**** TEXTE PRÉSENTÉ

En Ukraine, la situation a
pris de l’ampleur ce week-end et menace désormais d’exploser. Le gouvernement
de Kiev prévoit d’envoyer des troupes « anti-terroristes » dans les
villes de l’est du pays où des citoyens d’origine russe occupent des infrastructures.
En Europe, nous avions autrefois diables et sorcières. Aujourd’hui, grâce aux
Etats-Unis, nous avons maintenant des « terroristes ». Bien que la
guerre civile imminente puisse s’avérer très coûteuse pour l’Ukraine, elle
pose deux questions essentielles : 1. La crise ukrainienne
regarde-t-elle qui que ce soit à l’extérieur de la région?, et 2.
Regarde-t-elle les Etats-Unis?
Ceux qui se tiennent en ligne
de touche et que la situation ne regarde en rien (comme le New York Times)

********
**** ENTRÉES DE DONNÉES

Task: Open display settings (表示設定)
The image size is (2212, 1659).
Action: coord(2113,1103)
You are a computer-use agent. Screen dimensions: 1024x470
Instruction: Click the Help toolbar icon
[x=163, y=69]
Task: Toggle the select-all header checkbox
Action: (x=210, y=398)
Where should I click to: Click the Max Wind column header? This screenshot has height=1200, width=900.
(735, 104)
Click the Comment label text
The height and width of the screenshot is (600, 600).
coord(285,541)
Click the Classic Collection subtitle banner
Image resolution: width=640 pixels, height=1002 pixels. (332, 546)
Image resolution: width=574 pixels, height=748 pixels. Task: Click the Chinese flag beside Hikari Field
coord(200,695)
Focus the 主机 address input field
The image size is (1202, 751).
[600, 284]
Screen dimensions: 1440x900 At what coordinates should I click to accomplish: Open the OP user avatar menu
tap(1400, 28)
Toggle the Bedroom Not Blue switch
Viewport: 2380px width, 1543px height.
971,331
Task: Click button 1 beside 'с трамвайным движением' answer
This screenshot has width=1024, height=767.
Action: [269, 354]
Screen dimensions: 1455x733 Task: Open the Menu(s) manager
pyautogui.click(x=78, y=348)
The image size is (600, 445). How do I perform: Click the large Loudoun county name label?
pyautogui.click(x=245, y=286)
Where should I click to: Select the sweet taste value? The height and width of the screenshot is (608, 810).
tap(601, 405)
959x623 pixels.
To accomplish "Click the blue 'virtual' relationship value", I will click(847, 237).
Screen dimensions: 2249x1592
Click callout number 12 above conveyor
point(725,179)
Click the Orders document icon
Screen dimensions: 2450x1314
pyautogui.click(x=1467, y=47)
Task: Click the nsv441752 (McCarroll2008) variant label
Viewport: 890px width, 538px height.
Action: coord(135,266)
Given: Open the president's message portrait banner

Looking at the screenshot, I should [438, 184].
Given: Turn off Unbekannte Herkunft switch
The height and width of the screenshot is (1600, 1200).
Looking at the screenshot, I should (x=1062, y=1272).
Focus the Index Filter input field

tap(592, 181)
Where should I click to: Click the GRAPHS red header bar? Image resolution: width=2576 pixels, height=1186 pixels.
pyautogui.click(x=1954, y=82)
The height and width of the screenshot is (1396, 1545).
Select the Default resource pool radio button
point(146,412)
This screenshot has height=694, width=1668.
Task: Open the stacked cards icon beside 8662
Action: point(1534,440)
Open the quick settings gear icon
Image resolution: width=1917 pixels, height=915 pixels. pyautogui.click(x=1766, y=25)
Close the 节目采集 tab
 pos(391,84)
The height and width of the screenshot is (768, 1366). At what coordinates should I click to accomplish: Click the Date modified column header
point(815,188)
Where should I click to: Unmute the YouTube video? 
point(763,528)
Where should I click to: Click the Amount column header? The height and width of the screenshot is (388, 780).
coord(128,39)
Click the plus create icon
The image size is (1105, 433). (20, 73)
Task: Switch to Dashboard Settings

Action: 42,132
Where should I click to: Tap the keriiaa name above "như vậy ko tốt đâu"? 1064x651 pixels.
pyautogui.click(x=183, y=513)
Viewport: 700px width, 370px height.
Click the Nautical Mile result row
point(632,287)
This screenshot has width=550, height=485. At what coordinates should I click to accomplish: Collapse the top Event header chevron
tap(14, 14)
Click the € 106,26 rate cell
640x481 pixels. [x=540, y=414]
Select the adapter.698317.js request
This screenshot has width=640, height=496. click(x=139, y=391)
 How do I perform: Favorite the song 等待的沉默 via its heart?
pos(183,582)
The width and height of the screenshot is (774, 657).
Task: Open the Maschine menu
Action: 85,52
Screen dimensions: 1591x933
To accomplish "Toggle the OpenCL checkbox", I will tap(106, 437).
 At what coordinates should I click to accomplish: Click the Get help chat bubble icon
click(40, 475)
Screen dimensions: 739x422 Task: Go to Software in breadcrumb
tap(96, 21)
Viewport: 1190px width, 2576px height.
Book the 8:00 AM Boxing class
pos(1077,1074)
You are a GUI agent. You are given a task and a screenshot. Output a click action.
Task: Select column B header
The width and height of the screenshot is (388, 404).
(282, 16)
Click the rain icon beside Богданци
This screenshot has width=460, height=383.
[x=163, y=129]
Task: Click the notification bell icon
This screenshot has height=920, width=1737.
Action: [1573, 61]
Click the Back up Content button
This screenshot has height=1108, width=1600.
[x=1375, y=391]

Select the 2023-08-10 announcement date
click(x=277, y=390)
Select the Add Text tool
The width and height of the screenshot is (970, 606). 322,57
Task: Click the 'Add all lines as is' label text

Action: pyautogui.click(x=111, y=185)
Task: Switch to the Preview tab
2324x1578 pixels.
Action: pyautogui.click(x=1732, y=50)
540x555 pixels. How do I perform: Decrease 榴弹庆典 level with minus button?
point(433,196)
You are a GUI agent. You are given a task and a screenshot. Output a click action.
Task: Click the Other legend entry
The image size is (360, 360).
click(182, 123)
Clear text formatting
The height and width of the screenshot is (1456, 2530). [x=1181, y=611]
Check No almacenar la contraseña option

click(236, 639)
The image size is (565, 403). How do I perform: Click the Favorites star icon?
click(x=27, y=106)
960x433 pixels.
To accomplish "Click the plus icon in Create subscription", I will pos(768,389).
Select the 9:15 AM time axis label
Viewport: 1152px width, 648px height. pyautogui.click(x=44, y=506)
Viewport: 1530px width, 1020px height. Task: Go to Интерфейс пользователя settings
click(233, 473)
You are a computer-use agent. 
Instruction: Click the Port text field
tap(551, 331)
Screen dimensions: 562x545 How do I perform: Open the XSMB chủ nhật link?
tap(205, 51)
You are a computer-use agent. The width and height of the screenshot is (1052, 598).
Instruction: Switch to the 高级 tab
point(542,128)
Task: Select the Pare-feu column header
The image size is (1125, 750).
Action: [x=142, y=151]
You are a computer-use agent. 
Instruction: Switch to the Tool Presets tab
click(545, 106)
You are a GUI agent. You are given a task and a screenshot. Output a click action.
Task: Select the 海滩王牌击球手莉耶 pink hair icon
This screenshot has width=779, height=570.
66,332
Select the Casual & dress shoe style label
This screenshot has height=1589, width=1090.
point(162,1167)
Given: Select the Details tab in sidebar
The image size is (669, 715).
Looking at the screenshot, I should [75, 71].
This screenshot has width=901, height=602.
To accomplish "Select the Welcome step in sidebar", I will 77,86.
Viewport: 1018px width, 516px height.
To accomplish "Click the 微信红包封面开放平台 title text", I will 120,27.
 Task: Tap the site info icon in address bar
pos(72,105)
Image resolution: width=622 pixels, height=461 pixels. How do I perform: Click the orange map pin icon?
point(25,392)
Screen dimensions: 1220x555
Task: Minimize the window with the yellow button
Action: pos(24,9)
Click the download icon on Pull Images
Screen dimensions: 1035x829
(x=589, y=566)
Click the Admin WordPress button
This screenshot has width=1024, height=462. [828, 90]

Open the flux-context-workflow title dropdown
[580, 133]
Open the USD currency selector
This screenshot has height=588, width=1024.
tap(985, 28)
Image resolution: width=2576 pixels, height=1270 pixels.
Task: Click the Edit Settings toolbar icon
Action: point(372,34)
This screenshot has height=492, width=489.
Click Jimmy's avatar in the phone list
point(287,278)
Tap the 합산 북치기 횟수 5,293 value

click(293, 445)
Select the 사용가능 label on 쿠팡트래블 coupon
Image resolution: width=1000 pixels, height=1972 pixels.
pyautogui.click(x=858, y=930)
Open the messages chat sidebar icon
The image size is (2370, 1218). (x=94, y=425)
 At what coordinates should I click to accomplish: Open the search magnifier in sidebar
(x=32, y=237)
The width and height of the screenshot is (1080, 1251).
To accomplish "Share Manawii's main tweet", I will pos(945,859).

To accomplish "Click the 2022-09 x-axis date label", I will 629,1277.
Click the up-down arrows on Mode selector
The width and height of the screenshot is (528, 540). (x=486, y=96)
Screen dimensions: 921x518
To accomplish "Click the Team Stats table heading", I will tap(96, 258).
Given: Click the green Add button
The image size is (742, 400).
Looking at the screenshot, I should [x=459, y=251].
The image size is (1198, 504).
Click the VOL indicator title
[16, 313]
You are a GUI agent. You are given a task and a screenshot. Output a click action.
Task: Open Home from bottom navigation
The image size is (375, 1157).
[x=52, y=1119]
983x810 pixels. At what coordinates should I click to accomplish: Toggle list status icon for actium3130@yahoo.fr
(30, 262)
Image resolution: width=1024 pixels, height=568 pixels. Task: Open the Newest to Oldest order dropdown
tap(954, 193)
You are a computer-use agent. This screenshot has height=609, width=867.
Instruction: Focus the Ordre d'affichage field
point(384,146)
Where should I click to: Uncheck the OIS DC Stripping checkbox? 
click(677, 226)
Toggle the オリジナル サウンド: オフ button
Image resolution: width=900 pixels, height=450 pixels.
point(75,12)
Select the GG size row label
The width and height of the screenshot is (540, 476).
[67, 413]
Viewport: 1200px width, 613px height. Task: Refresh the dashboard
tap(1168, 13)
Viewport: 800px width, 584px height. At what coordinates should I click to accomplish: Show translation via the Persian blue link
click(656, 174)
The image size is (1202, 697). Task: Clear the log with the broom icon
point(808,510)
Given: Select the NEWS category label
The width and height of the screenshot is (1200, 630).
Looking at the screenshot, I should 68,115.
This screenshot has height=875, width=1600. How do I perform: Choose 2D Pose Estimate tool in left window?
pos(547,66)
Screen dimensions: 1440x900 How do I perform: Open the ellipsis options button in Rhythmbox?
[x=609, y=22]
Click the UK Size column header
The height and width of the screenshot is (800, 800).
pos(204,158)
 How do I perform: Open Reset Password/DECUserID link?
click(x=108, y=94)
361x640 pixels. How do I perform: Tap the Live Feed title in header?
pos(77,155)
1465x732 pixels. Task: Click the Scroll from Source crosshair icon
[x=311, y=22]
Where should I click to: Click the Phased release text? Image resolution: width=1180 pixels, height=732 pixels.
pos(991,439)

********

• [CONSIGNE]
Selon le texte sur la crise ukrainienne, dans quelles villes le gouvernement de Kiev compte-t-il envoyer des troupes « anti-terroristes » ? Les entrées n'ont aucun lien avec le texte présenté.

• [RÉPONSE]
Dans les villes de l'est du pays où des citoyens d'origine russe occupent des infrastructures.